How GPT-5 compressed a month of math work into an afternoon

GPT-5 is being described by an OpenAI researcher as capable of producing the "most impressive LLM output" he has seen so far. The reason is not a general benchmark or a public demo, but a specific mathematical task that Sebastien Bubeck says compressed around a month of work into just an afternoon.

What GPT-5 did in the math task

According to the source, Bubeck reported in a post on X that GPT-5 handled a highly complex mathematical task for him. The important part is the sequence of work: the model did not only produce a final answer. It designed the solution path, ran a simulation to check a formula, and then wrote a complete proof.

That combination matters because high-level math work often requires more than one kind of reasoning step. A useful result has to connect the plan, the calculation, and the proof. In Bubeck’s account, GPT-5 linked those pieces into what the source describes as effectively a seamless calculation.

Bubeck said this process would previously have taken him around a month. GPT-5 completed it in just an afternoon. He called the result the "most impressive LLM output" he has seen to date.

Why the sequence is significant

The source does not present GPT-5 as merely producing a shortcut. It describes a workflow in which the model moved through several stages of mathematical work. First, it found a path. Then it checked part of that path by simulation. Finally, it produced a complete proof.

That is different from a tool that only helps with formatting, search, or routine calculation. The reported task involved planning and verification before a final written result. For researchers, that kind of sequence is where time can disappear: not only in knowing what to prove, but in testing whether the proposed route is likely to hold together.

The source also frames the task as highly complex. It does not give the full mathematical problem, so the claim should be read through Bubeck’s description rather than as an independently explained proof. Still, the reported time difference is clear: around a month of work reduced to an afternoon.

AI is becoming more visible in advanced mathematics

The example fits into a broader pattern described in the source: generative AI is becoming increasingly apparent in high-level mathematics. The article notes that this is not only because of gold medals in Math Olympiads. It also points to use by working mathematicians and researchers.

Terence Tao is cited as another example.

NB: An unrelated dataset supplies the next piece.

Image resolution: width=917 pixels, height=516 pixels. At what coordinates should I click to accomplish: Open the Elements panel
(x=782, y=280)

The source says he recently noted that AI saved him several hours of work. His use case was different from Bubeck’s account: Tao used the tool to verify his theoretical assumptions rather than relying on it autonomously.

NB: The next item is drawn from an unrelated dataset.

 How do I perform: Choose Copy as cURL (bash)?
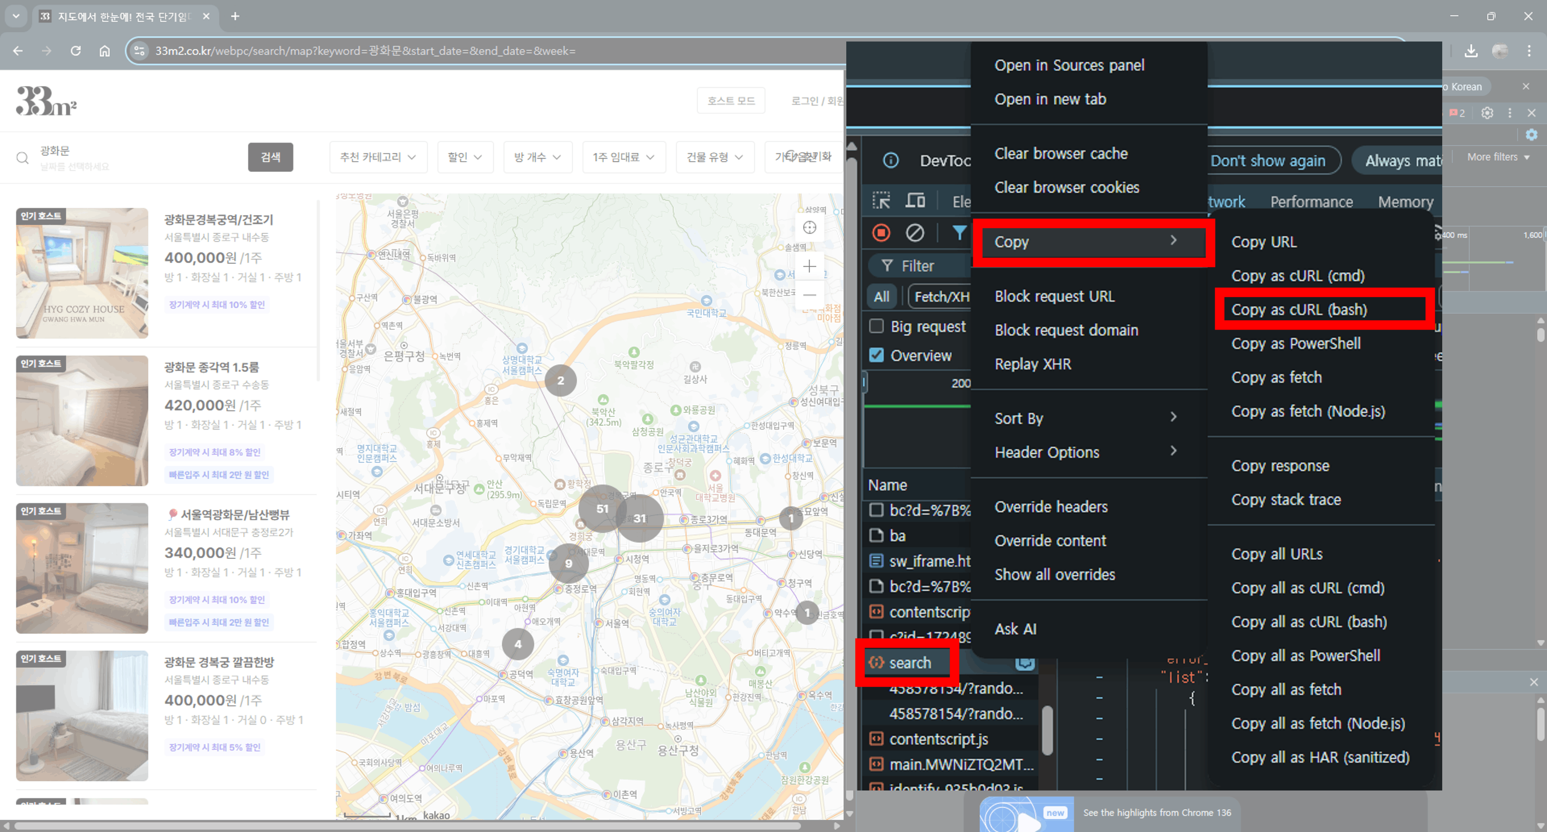1298,309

That distinction is important. In one case, GPT-5 is described as designing a solution path, running a simulation, and writing a proof. In the other, AI is described as helping verify assumptions. Both examples involve research time saved, but they show different levels of dependence on the system.

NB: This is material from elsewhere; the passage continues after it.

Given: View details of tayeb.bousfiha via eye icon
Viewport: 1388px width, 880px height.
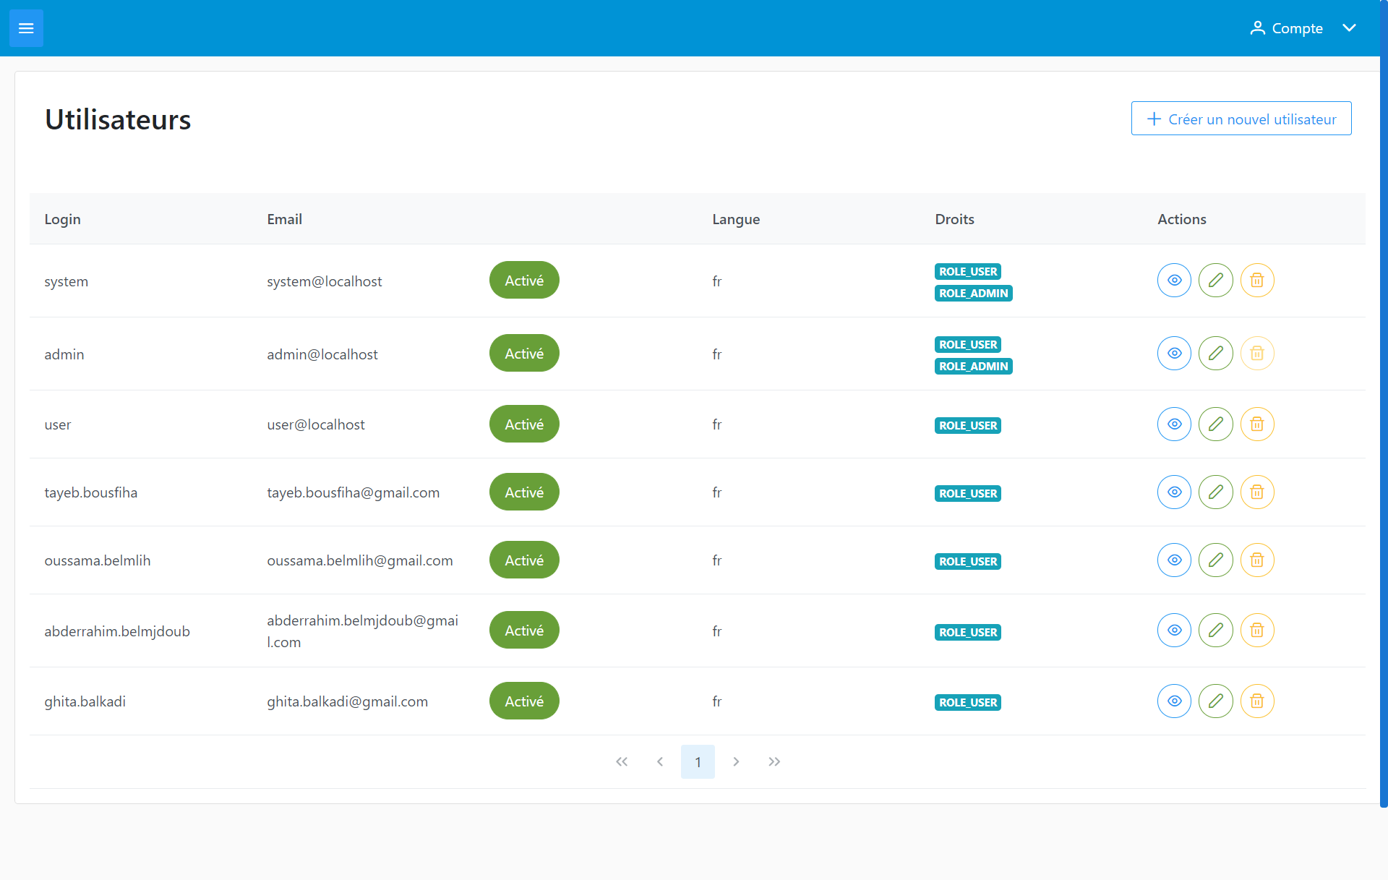Looking at the screenshot, I should 1173,492.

What this suggests for research work

The source says an OpenAI report supports the broader point, showing how GPT-5 can save significant research time across various scientific fields. It does not provide details of those fields in the excerpt, so the safest conclusion is general: the reported value is time saved in research workflows.

That value can come from several logical parts of the process described in the article:

  • finding a possible route through a difficult problem;
  • checking a formula through simulation;
  • turning the result into a complete proof;
  • reducing the time needed for verification or theoretical checking.

None of this means every mathematical output should be accepted without review. The source itself contrasts Bubeck’s account with Tao’s more limited use, where AI helped verify assumptions rather than act autonomously. The emerging picture is not one single mode of use, but a range of research assistance.

For high-level mathematics, that range matters. A model that can save several hours is useful. A model that can compress a task from around a month into an afternoon, if the result holds up, points to a more substantial shift in how researchers may approach difficult technical work.

The practical takeaway

The core claim from the source is narrow but notable: Sebastien Bubeck says GPT-5 completed a complex math workflow in an afternoon that would previously have taken him around a month. The model planned, simulated, and proved, leading him to describe the output as the "most impressive LLM output" he has seen so far.

The broader implication is equally clear from the examples given. GPT-5 and generative AI are being used not only for simple assistance, but also in parts of advanced mathematical and scientific work where verification, proof, and research time are central concerns.